Learned Bloom filter can iteratively improve its performance through the learning process. Nevertheless, in practical scenarios with a high volume of queries, the system may encounter out-of-distribution (OOD) queries that do not conform to the original data distribution. These queries may lead to false positives, potentially compromising the Bloom filter’s reliability and performance. Therefore, establishing mechanisms for detecting and handling OOD queries is essential to ensure the accuracy and robustness of the Bloom filter.
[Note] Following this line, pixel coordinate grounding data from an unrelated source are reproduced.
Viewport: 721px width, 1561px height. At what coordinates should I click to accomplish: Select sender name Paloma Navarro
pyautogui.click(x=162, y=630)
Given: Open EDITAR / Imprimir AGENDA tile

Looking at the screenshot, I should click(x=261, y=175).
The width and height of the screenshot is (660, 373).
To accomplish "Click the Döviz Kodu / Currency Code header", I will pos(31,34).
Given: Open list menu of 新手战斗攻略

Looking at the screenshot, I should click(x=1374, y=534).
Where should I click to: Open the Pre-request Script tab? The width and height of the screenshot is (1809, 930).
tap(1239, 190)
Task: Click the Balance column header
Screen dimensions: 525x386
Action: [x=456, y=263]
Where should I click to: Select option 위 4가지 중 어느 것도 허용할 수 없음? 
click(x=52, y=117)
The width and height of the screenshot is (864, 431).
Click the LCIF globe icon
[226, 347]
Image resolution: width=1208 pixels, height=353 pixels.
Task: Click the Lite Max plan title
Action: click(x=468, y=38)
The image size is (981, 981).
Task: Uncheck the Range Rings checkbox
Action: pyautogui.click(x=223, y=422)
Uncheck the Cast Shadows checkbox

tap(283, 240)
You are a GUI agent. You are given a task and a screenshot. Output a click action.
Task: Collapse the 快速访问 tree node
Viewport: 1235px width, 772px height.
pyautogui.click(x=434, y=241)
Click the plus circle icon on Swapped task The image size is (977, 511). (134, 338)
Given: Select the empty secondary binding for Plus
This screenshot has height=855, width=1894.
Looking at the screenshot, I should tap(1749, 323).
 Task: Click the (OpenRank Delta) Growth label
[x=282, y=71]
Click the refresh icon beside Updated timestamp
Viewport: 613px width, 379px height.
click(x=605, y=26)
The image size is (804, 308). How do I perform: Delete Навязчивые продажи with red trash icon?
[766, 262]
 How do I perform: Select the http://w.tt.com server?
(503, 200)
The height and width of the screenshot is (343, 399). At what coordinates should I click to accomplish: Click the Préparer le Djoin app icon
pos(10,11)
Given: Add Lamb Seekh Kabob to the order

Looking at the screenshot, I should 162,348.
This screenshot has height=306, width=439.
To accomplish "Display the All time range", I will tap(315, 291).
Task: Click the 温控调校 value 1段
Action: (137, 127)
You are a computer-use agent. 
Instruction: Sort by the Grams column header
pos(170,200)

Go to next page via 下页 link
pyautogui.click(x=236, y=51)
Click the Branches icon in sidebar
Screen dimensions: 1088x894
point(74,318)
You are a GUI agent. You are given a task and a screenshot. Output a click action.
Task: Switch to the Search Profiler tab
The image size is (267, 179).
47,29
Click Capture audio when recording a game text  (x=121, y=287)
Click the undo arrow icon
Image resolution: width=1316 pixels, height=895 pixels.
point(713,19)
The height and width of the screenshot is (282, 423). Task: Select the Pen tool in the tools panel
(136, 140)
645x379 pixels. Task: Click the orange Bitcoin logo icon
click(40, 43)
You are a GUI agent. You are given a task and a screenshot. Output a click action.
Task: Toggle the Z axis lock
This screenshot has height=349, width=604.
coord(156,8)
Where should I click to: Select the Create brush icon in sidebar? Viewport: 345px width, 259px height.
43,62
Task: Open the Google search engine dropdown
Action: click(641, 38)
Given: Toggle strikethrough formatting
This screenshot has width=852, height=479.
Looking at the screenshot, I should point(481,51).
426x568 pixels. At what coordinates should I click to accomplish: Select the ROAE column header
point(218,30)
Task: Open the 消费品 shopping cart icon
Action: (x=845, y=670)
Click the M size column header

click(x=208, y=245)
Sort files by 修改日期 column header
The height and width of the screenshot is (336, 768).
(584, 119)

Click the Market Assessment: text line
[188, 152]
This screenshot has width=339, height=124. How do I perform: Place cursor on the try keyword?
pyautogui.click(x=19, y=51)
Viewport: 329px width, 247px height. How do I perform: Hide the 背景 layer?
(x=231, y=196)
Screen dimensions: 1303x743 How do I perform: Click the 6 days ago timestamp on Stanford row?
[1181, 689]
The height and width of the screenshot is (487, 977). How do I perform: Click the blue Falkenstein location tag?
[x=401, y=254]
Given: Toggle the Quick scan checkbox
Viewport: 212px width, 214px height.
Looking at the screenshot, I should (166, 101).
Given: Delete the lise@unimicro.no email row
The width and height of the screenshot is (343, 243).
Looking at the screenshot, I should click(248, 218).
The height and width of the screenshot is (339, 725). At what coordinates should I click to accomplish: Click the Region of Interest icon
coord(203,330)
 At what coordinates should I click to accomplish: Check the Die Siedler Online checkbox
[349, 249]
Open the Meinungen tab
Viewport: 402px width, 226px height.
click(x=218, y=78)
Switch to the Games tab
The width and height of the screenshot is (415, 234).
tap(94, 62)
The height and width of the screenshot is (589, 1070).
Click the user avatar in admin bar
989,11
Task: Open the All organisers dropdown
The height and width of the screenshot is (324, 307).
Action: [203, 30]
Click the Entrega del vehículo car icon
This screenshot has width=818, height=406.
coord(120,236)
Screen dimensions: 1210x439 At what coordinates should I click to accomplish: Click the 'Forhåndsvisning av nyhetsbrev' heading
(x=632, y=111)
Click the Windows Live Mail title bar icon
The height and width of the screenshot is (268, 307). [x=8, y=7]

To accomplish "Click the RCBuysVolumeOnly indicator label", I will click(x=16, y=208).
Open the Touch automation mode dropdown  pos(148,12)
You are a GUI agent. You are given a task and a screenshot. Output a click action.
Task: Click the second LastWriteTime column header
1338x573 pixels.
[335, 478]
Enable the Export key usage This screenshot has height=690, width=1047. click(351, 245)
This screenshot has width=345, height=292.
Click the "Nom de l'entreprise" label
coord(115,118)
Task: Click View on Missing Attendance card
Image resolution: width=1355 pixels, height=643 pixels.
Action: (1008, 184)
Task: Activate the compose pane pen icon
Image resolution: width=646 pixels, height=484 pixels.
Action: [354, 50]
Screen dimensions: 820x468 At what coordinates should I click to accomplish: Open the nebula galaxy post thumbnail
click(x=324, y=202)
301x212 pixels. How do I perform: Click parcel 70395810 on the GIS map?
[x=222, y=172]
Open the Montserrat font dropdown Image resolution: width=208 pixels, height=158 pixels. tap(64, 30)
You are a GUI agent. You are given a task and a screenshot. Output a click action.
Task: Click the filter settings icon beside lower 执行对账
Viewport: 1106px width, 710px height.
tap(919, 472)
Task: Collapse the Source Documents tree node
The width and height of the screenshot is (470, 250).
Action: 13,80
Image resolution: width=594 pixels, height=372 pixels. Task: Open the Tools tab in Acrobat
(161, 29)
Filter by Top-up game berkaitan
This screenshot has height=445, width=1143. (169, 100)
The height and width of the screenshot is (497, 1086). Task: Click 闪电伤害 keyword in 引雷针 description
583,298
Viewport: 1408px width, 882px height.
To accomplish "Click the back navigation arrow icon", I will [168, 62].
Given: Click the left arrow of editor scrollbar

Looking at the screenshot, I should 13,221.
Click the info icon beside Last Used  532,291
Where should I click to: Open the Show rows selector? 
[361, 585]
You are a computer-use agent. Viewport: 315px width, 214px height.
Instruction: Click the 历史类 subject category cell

We have adopted a loss-based OOD detection mechanism to identify whether OOD situations exist, by establishing a sampling distribution for new and old data using their average loss values, and conducting statistical tests on the distribution[15]. Specifically, we maintain two sets, \(S_\text {old}\) and \(S_\text {new}\), each containing \(N\) bootstrapped samples of new and old data, respectively. Note that the bootstrapped samples here refer to a batch of resampled samples. When detection is necessary, we calculate the standard deviation \(std\) based on the sampling distribution of \(S_\text {new}\). Periodically, we use the latest converged model to calculate the average loss value for each sample in both sets and create a sampling distribution. We then use the linear difference between the average loss values of bootstrapped samples from new and old data as the test statistic as follows:

$$\begin{aligned} d( S_\text {old} ,S_\text {new}) \ =\ \left| \frac{1}{| S_\text {old}| }\sum _{s\in S_\text {old}} L( s;\theta ) -\frac{1}{| S_\text {new}| }\sum _{s\in S_\text {new}} L( s;\theta )\right| \end{aligned}$$
(12)

where \(L\) is the loss function used for training the model with parameter \(\theta\). Finally, we compare the test statistic and the threshold, and if \(d( S_\text {old},S_\text {new}) > 2 \times std\), which is equivalent to p-value \(<\delta\) where \(\delta = 0.5\) in a two-sample test procedure, we consider that the data have undergone a significant change and issue an OOD signal, update the model accordingly.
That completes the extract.